* Exercise goal *
Would you retype every line below without changing anything?

* Data for analysis *
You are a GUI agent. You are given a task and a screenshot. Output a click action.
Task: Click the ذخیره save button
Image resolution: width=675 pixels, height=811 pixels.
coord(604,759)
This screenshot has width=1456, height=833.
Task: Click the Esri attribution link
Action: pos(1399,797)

* Task response *
You are a GUI agent. You are given a task and a screenshot. Output a click action.
Task: Click the ذخیره save button
Image resolution: width=675 pixels, height=811 pixels.
coord(604,759)
This screenshot has width=1456, height=833.
Task: Click the Esri attribution link
Action: pos(1399,797)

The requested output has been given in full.